What a concept, huh? Finding out what users want and need, discover how they use the product and how to design a product to meet their needs! Actually taking time to ask questions and listen to the responses! Testing for bugs and everything else that could go wrong BEFORE you put it on the market!

As soon as the beta was over, I had mixed feelings. I felt bereft that the testing was finished - but also, I felt I elated that I had been present during the labor and birth of a new software. I also thought a lot this week about other companies and other products on the market, and wondered how extensively they were tested in the real world. I thought about all the recalls I hear in the news every day and wonder if products were rushed to market to make money as fast as possible without adequate testing for possible problems. Even going further, forgetting testing for bugs and quality control and that sort of thing, how many products in our society are actually given input from real people who will use the product? For example, I can't really believe that our TV remote control was ever tested by ordinary people. Maybe you have a remote that is clear and easy to use, but ours certainly isn't. I realize my opinion is only that of one individual, but there are just some things I use which push me to say, "What the heck? Who designed this piece of crap?!!"

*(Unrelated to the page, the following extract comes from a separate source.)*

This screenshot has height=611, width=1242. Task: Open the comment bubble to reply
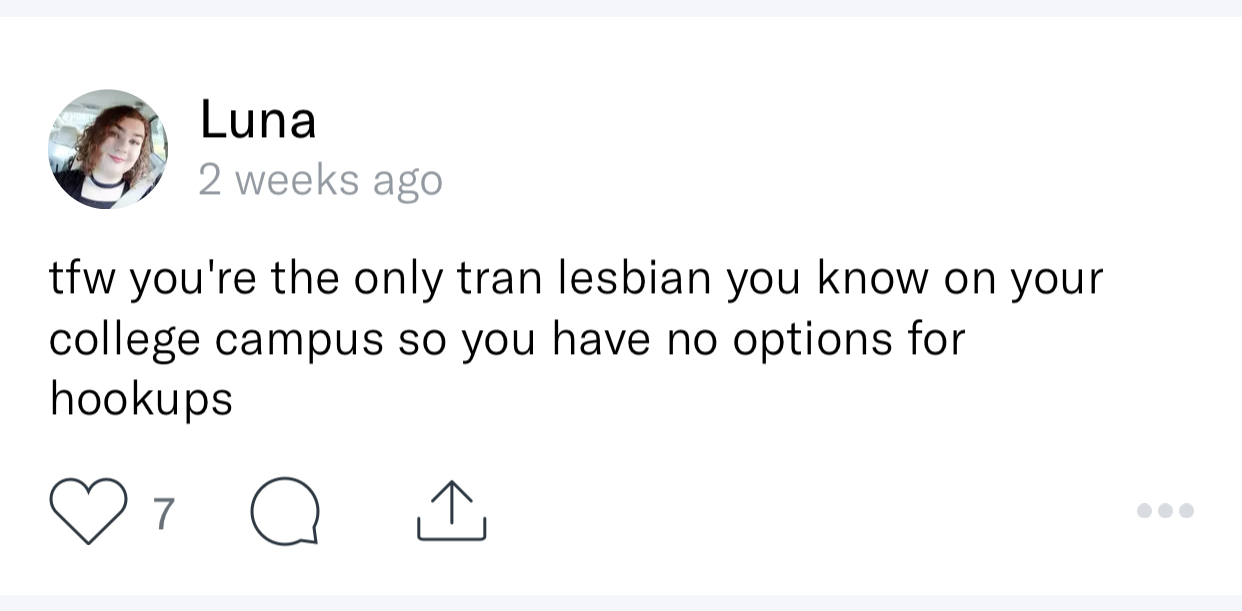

I was impressed that in the case of Instant Text, we spoke and they listened. There was give and take, back and forth, compromise, clarification, and if they couldn't implement something on our "wish list," they took the time to explain why. We were constantly in touch with the programmers, and they with us. We could read the opinions and ideas of the other beta testers and comment on those. We all used the software in our everyday jobs in every possible situation, and with our feedback, the engineers were constantly improving and honing each facet of the product.

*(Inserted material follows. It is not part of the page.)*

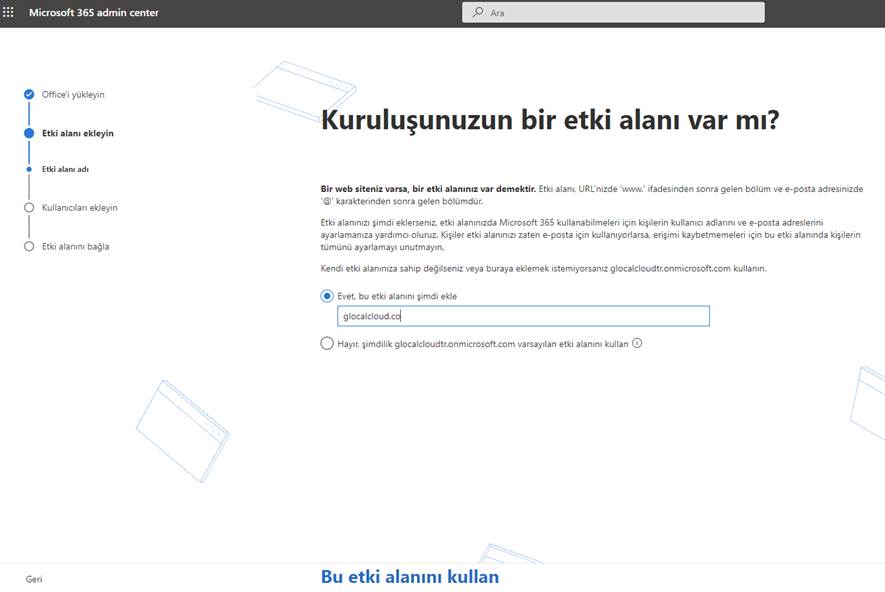Click the Etki alanı ekleyin step circle
The image size is (885, 592).
(29, 133)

I believe there are many of us out here - regular people - who are insightful, intelligent, resourceful, and creative, who in our jobs or business dealings or even primarily as consumers, become just worker ants - with a specific job to do, here's how it's done, no time for questions, no time for feedback, just fill your spot in the economy and do an adequate job and everything will be OK. We hear, "Just buy (or make) the product and deal with it. Trust us. We know best." Where is there room for "I have a better idea!"? Where is there space for "I think this could be made more user-friendly!"? Where is an area for creative minds to tell the upper echelon in the company, "I want to do my job as efficiently and accurately as possible, and here are my ideas for accomplishing that!"? The best person to give input on improvements and changes in any job situation is the very person who does the job on a daily basis. No, we are not experts, some of us don't have college degrees, we're not influential or powerful people in business, most of us haven't written a book or had a research paper published. But we are in the trenches, day in and day out. We know what works and what doesn't. We can anticipate problems. We are smart, and our ideas have value.

The folks at Instant Text listened to me for over half a year. I am so grateful for the opportunity to have been involved. Other corporations, designers, engineers, food producers, product manufacturers - are you paying attention?